Мы обе посмотрели на небо, и я мысленно сказала себе: «Я ничем не лучше гуннов. Я тоже не доверяю ей только потому, что она не гаутка».
— Ты, наверное, заметила, — добавила она, — что сейчас, когда Аттила уехал, все чувствуют себя гораздо свободнее.
Я ощутила желание преодолеть свое недоверие и рассказать ей о том, что мы придумали с Эдеко и что в результате нашей затеи Аттила может и не вернуться. Но потом вспомнила, что меня уже обманывала красивая женщина, которая какое-то время казалась мне приятной и мудрой.
— А твой муж уехал вместе с ним? — спросила я.
— Да.
— Не понимаю, как ты можешь быть такой спокойной, будучи замужем за чудовищем, — покачала я головой. — До этого дня я думала, что это на мою долю выпали самые тяжелые испытания.

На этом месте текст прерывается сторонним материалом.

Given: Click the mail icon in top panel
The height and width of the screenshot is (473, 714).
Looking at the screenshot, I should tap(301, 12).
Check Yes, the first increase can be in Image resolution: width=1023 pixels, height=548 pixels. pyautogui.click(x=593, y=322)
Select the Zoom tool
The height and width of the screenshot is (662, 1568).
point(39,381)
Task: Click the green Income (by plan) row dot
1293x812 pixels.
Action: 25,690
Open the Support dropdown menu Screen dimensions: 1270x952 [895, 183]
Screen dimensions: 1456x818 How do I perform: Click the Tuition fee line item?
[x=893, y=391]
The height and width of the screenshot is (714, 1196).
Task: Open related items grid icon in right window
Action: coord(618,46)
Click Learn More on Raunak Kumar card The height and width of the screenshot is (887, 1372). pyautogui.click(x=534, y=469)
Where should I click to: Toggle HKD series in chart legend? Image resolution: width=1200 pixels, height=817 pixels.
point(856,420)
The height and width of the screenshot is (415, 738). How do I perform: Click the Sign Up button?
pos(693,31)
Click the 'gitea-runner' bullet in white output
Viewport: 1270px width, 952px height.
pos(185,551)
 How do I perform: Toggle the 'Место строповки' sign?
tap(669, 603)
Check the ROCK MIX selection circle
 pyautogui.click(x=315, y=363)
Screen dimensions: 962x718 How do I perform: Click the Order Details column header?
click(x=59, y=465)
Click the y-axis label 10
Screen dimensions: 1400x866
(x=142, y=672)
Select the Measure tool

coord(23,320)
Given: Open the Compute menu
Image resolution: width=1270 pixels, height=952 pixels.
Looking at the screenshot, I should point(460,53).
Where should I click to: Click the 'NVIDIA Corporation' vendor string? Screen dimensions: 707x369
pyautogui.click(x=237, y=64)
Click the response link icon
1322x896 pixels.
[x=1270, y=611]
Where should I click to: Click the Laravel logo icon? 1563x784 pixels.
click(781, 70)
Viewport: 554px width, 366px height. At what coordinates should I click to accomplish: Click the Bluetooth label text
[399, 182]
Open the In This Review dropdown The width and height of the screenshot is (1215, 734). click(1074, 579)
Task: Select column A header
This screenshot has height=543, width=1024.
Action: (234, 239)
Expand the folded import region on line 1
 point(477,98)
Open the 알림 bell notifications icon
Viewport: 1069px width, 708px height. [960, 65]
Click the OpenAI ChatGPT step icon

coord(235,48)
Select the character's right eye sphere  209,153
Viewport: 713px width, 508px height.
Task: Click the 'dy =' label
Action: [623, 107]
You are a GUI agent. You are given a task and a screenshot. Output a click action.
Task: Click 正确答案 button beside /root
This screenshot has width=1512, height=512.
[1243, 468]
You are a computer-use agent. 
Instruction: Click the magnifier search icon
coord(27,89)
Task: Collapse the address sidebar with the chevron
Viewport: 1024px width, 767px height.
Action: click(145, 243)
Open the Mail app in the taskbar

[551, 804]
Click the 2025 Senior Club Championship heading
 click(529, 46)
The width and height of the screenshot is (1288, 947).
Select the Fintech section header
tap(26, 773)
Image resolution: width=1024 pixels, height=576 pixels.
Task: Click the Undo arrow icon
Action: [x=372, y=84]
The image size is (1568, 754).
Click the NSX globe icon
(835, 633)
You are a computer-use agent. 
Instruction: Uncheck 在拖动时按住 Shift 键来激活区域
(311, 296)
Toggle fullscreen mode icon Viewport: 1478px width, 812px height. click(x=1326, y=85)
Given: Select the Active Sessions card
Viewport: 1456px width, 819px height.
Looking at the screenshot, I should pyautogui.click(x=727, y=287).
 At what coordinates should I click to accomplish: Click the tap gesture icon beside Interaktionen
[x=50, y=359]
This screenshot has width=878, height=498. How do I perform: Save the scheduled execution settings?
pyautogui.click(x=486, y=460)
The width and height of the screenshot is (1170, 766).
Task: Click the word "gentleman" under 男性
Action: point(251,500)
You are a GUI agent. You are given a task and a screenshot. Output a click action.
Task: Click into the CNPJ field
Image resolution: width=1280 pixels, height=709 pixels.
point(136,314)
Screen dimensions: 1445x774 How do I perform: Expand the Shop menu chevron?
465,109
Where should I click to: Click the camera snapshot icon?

Римлянка наклонила голову и посмотрела на меня, выгнув идеальной формы бровь.
— Мне пришлось научиться прощать. Иначе я бы уже давно умерла от отчаяния.
Я не выдержала и рассмеялась.
— Что? Прощать его? Как же так?
Римлянка тепло улыбнулась.
— Неужели тебе не приходилось прощать?
— Приходилось, — согласилась я. — Я простила брата. Но даже это было трудно, и я не смогла бы этого сделать без помощи друга.
— Все люди братья, — ответила римлянка.
Я озадаченно посмотрела на нее.
— Но ты спросила меня о моем муже, — продолжила римлянка. — Сначала мне было нелегко его прощать, но время шло, и я научилась это делать. Я поняла: он просто не осознает, что делает что-то плохое. Он вообще не различает правильного и неправильного пути. Только путь гунна и путь иноплеменника. Мне иногда приходится напоминать себе: если бы я выросла среди гуннов и меня с Младых ногтей учили тому, что прав тот, кто сильнее, то я, скорее всего, мало чем от него отличалась бы. — Она о чем-то задумалась и, как бы сомневаясь, затеребила нижнюю губу молочно-белым пальцем. — Хочешь, я расскажу тебе одну историю, которая помогает мне сдержать гнев?